Objectives: Mesenchymal stem cells (MSCs) can influence immune effector cells. It is proved that MSCs respond to various Toll-like receptor (TLR) ligands, which could ultimately result in changes in their immunomodulatory effects. Neutrophils play an essential role in the first line defense system and their function can be regulated by MSCs. Estrogen is a female hormone that contributes to sex differences in several immune-related diseases. With regard to the stated facts, this research aims to elucidate the effects of estrogen treatment on the ability of TLR4-primed MSCs to regulate neutrophil functions. Methods: Following isolation and characterization, MSCs were stimulated with LPS as a TLR4 ligand and subsequently incubated with different concentrations (0, 10, 20 and 40 nM) of estrogen for 48 hrs.
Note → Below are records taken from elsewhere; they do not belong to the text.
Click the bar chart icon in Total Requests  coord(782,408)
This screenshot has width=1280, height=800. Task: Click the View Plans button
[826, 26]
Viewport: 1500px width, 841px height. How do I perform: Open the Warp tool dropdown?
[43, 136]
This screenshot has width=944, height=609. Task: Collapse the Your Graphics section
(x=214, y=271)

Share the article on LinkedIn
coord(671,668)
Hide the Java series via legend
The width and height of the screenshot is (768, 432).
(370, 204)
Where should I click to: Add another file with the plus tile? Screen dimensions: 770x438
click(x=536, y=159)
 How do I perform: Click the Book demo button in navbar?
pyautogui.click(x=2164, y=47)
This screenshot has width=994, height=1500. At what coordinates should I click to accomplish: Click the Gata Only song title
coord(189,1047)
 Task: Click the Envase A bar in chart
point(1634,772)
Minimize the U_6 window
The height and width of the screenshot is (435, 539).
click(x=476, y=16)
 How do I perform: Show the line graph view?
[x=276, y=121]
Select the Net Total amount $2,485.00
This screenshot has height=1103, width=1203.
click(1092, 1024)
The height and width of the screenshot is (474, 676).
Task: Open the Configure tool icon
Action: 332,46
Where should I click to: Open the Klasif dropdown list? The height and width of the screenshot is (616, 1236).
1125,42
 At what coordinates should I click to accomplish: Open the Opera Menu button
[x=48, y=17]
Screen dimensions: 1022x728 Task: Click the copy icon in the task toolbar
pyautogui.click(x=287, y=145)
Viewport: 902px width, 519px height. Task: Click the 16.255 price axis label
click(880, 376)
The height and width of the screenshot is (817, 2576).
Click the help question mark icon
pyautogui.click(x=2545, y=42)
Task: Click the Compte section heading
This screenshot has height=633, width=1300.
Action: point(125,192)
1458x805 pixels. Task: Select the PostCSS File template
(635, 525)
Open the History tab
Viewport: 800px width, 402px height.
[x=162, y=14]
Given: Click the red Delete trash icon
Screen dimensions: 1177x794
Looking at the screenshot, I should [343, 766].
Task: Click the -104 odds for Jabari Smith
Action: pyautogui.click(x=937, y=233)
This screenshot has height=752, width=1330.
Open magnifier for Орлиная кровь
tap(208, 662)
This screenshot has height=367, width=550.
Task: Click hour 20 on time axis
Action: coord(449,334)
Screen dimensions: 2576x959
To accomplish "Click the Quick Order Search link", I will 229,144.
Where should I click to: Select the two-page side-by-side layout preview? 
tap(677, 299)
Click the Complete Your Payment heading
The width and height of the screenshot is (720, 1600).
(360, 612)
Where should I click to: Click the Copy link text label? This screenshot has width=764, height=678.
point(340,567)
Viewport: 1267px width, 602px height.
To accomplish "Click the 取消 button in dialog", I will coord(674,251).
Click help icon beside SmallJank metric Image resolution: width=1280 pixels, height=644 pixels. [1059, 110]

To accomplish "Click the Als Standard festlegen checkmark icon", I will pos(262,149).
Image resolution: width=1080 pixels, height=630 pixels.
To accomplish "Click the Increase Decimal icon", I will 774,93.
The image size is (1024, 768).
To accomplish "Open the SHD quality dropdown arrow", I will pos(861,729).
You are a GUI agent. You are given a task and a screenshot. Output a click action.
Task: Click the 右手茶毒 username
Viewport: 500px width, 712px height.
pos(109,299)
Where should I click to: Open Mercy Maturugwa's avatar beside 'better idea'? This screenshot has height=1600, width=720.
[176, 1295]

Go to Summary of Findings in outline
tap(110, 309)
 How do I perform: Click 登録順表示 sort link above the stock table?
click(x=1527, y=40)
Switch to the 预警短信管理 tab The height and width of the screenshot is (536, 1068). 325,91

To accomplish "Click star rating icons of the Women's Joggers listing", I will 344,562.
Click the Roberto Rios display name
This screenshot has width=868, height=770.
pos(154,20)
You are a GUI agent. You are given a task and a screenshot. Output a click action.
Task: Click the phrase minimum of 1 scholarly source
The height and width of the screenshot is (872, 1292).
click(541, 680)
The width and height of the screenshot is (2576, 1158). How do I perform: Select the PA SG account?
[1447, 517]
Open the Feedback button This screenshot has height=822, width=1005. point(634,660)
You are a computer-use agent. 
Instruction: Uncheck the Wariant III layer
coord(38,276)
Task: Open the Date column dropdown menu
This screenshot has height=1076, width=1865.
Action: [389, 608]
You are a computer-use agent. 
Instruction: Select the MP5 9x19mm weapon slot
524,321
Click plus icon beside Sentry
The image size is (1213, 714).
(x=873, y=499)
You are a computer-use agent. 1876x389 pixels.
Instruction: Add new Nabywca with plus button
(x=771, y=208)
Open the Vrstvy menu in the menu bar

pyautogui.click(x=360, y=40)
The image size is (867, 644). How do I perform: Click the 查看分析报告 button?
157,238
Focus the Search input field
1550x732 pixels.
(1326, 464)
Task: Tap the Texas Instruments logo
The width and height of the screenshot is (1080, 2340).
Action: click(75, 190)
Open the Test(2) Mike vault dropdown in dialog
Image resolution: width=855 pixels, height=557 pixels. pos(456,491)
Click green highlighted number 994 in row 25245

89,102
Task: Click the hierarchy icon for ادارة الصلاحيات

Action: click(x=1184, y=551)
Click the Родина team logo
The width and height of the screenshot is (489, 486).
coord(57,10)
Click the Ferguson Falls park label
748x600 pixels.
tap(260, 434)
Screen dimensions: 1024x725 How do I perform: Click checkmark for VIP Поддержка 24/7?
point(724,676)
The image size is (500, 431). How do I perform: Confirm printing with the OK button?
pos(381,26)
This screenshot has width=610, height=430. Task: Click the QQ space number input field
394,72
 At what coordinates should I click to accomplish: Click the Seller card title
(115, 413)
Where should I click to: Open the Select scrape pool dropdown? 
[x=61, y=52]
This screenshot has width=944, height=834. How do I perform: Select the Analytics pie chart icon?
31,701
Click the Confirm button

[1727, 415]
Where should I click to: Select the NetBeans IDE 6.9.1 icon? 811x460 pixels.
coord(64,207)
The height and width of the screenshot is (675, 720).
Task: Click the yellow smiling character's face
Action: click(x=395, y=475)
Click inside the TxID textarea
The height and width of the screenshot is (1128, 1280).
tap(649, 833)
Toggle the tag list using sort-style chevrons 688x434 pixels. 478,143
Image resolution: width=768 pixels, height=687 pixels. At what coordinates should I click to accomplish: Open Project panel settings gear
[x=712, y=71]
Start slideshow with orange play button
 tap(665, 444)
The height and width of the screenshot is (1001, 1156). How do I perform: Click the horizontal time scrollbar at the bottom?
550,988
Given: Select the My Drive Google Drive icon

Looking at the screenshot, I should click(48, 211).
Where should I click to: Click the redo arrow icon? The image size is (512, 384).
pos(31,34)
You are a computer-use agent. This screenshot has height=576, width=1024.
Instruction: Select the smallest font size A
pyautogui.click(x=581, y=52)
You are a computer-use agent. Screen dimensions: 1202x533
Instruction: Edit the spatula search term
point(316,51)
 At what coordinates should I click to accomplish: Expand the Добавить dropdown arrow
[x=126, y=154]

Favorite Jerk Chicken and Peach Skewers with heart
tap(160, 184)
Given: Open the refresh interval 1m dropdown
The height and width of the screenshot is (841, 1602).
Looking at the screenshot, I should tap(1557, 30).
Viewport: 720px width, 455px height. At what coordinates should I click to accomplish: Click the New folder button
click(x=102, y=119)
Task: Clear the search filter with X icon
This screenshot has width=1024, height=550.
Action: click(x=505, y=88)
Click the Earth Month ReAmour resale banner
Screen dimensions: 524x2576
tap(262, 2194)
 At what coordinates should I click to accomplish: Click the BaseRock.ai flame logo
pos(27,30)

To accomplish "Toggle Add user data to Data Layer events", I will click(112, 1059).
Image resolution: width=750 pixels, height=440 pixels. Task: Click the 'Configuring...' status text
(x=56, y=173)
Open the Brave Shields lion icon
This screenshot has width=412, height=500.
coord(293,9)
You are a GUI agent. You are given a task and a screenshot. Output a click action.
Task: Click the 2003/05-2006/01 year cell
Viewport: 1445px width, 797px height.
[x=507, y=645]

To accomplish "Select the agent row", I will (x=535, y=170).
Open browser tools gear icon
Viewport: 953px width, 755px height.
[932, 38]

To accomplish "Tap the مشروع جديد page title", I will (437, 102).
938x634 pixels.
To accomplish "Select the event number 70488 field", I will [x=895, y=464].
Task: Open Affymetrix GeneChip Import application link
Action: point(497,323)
Then, MSCs were co-cultured with neutrophils to investigate the vitality and function of the co-cultured neutrophils. Results: Our results indicated that TLR4-primed MSCs could decrease the viability and neutral red uptake potential of co-cultured neutrophils. Furthermore, neutrophils co-cultured with TLR4-primed MSCs exhibited a decrease in the respiratory burst intensity after being challenged with opsonized yeast. Interestingly, treating TLR4-primed MSCs with estrogen reversed the observed alterations in neutrophil functions. Conclusion: It appears that estrogen can alter the interaction between MSCs and neutrophils.